When the Lord saw her, his heart went out to her and he said, “Don’t cry.” Then he went up and touched the coffin, and those carrying it stood still. He said, “Young man, I say to you, get up!” The dead man sat up and began to talk, and Jesus gave him back to his mother.
They were all filled with awe and praised God. “A great prophet has appeared among us,” they said. “God has come to help his people.” This news about Jesus spread throughout Judea and the surrounding country.

Since no word of Holy Scripture is in the Bible by accident, but is there to accomplish what God intends, let's take a moment to consider the fact that God inspired Luke to tell us Jesus was accompanied by his disciples and a large crowd. There were many in the crowd who were not disciples. A disciple of Jesus does more than follow Him around, watch what He does and listen to what He says. A disciple is determined to learn from the Master and put what he learns into practice.

I suspect things are very similar today. There's a huge crowd of people across the world who think of themselves as Christians, who may go to church (when it's convenient) and read their Bibles (occasionally) and pray (when they feel like it). But how many of them are disciples of Jesus? Discipleship requires genuine repentance. To be a disciple is to accept that Jesus is better and wiser than I am, and therefore to decide that I will obey Jesus even when I don't understand why Jesus commands what he does.

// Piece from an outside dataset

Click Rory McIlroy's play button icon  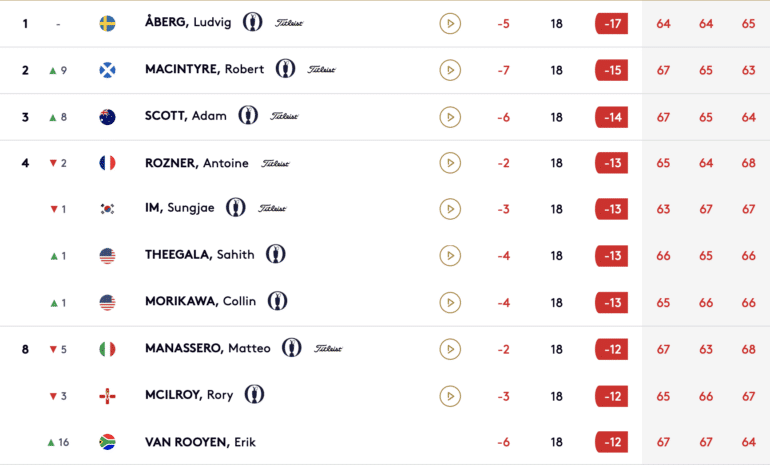click(x=450, y=396)
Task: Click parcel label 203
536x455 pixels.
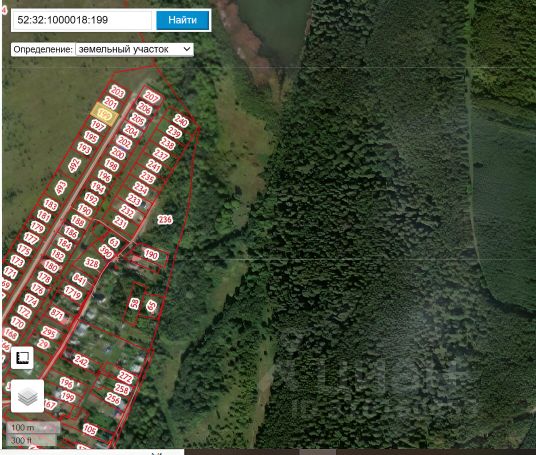Action: [117, 92]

A true disciple of Christ doesn't think he knows better than the Bible

And Luke also tells us that there was another large crowd with the widow. They weren't disciples of Jesus. They weren't His followers. They were the widow's neighbours. They weren't there to learn from Him; they were there to express sympathy for the widow.

So Jesus was standing outside the town gate with His disciples, a crowd of His followers, and a crowd of potential converts. And he ignored all of them, to help one woman.

He could have taught His disciples. He could have inspired the crowd to become disciples. He could have preached the good news to the townsfolk. Instead, his heart went out to the widow, and He stopped everything, and turned aside from the crowds, to serve her.

This is the heart of God. God doesn't care about crowds. He cares about individuals - Humans like that woman, and you, and me.

Note to church leaders: Jesus doesn't care how many people are in your church. He cares whether you take time to serve the loneliest and the neediest people who come.